2024.0630
Microsoft Designer: a single-family home in a parametric and art deco style
Adobe Firefly
DALL-E
Overall some weird looking creations requiring the bare minimum of input (and bare minimum of thought, even with iterations!), definitely not something I could've sketched out myself in the same span of time (a few seconds), but very cool for tools that were widely non-existent just about two years ago. It may be the lack of entourage in the renders, but there's something eerily uncanny about the images themselves that I can't put my finger on, and there's a kind of plastic-y quality to the renders that seems pretty common among many of the free generators, a certain quality that's difficult to describe, but once you've seen enough, you know it's AI generated.
2024.0629
I think there may have been a time in my distant past where I imagined I'd be able to say something and a computer would produce it with some level of coherence and accuracy. The ideal machine might be something like the protein re-sequencer featured in Star Trek: Enterprise which accepts a voice command and materializes a food or drink of choice along with the requisite dishes, glasses and/or silverware. There is no hint as to the inputs required other than spoken thoughts; things then simply appear. I think that same magic is replicated with today's prompt-based AI generators. Here are two results of my ongoing trials of prompt-based AI-generated architectural renders, the first generated by Microsoft Designer and the second by DALL-E. While I don't know the real differences between how these two services generate such images, they're nonetheless powerful tools for design brainstorming and rapid ideation of a very unrefined ideas, and they will only get better. I like to think of them as the digital equivalent of a napkin sketch. A few more weird ones are forthcoming.

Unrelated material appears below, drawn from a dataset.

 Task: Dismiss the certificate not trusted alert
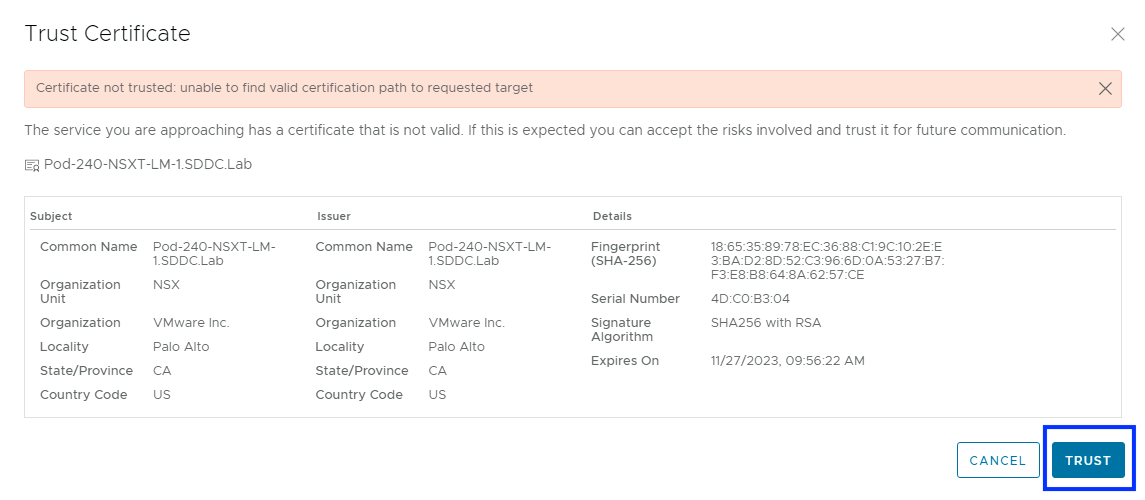[x=1105, y=88]
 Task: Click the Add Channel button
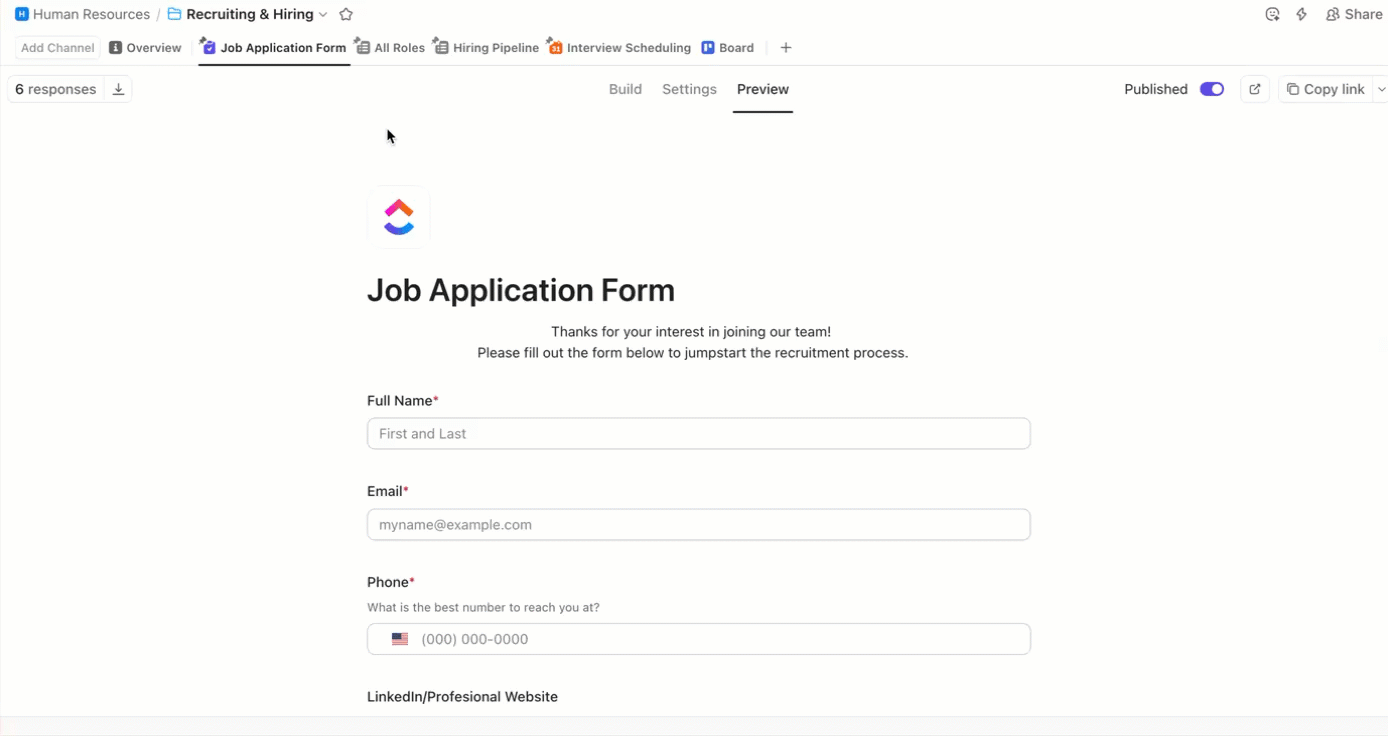coord(56,47)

I don't recall the exact prompt for this, but I have a thing for elevating the artificial in the natural - imagining either ancient or futuristic architecture in the context of what's essentially a natural void. It could be partially related to the romanticization of ruins in 18th/19th century painting that I'm drawn to for the suggestion of perseverance, possibility or opportunity in adversity, but this type of imagery, gargantuan built structures (though seemingly unpopulated), in an undeveloped setting is blatantly filled not with possibility but actual accomplishment and achievement. Where the romanticization of ruins is, as I've come to understand now, spiritually negative - inspiring feelings of melancholy and longing for some idealized past and maybe even a sense of nihilism or pointlessness with regard to progress and life (which, maybe not surprisingly, I sometimes think about whenever I see some Postmodern and Deconstructivist work). These generated images (I like to think) project the present, presence, the start of something, a new beginning, growth. These are intended to be spiritually positive. The positive in the imagery is the thing in the center, the built, the artificial, the man-made, the aspirational, the idealized and planned future, the arduous upward movement despite struggle and not because of struggle. Here, the natural is the void, the zero, the world being left behind, the ruin still standing and in a state of decay, a past not forgotten, but built up on. That is the spirit of the kind of architecture, the kind of design, I'd rather pursue.
A midwestern landscape painted by Caspar David Friedrich with a monolithic architectural enigma in the middle of it.